START Given records

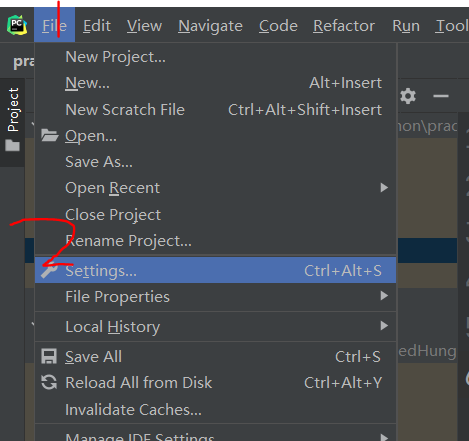Click the Reload All from Disk icon
Screen dimensions: 469x441
49,382
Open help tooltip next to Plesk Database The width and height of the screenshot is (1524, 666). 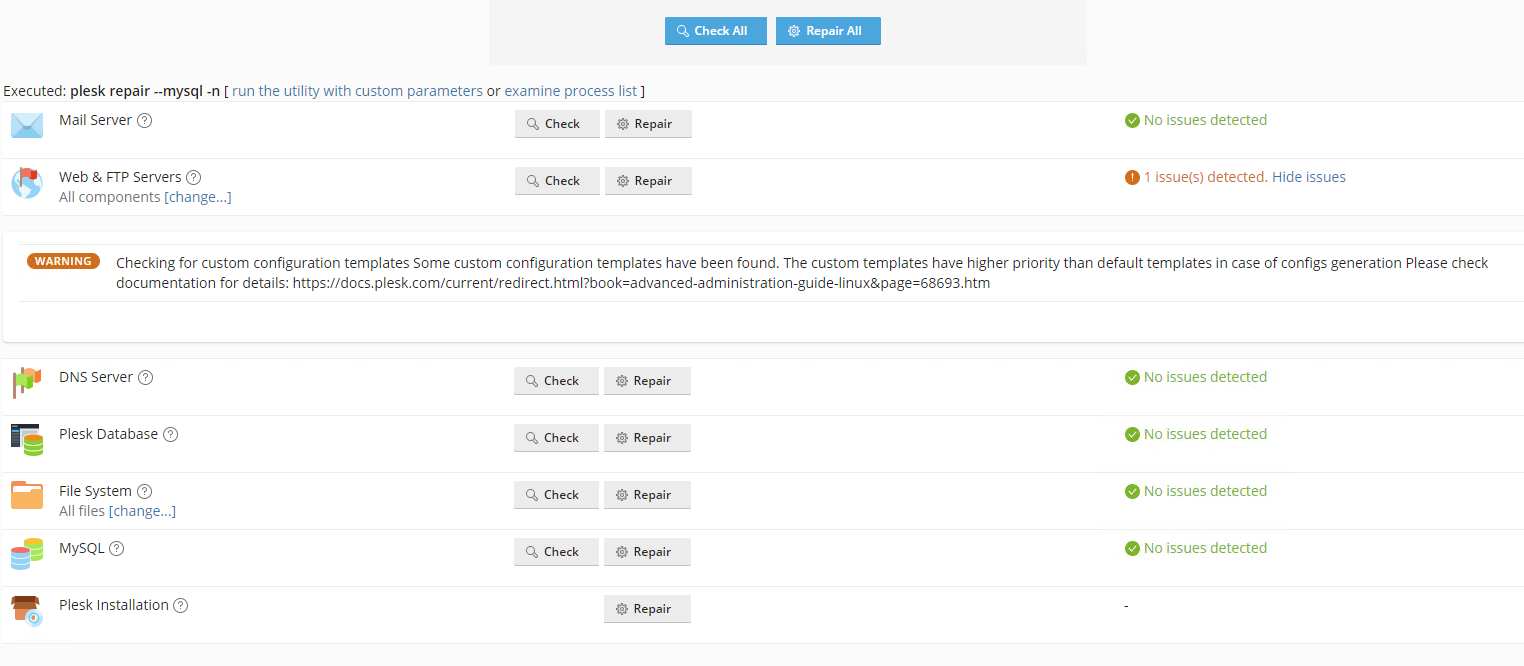click(170, 435)
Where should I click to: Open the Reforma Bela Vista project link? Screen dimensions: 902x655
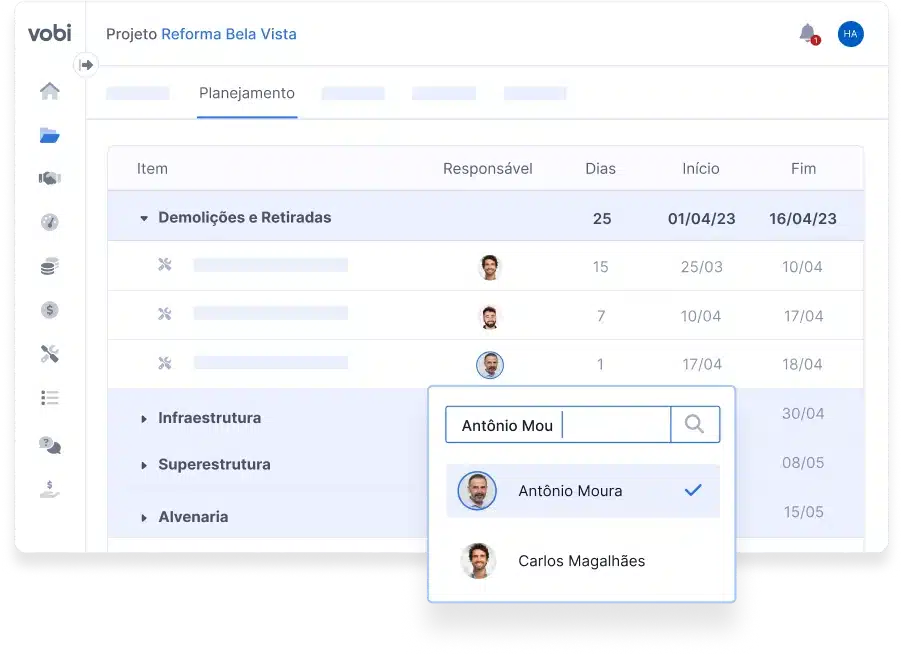(229, 34)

END Given records

▶ The problem:
Only the lines from the one with "Where should I" through the last line of the listing belong in your answer; copy them exactly and skip the pictures.

▶ Result:
Where should I click to: Open the Reforma Bela Vista project link? Screen dimensions: 902x655
(229, 34)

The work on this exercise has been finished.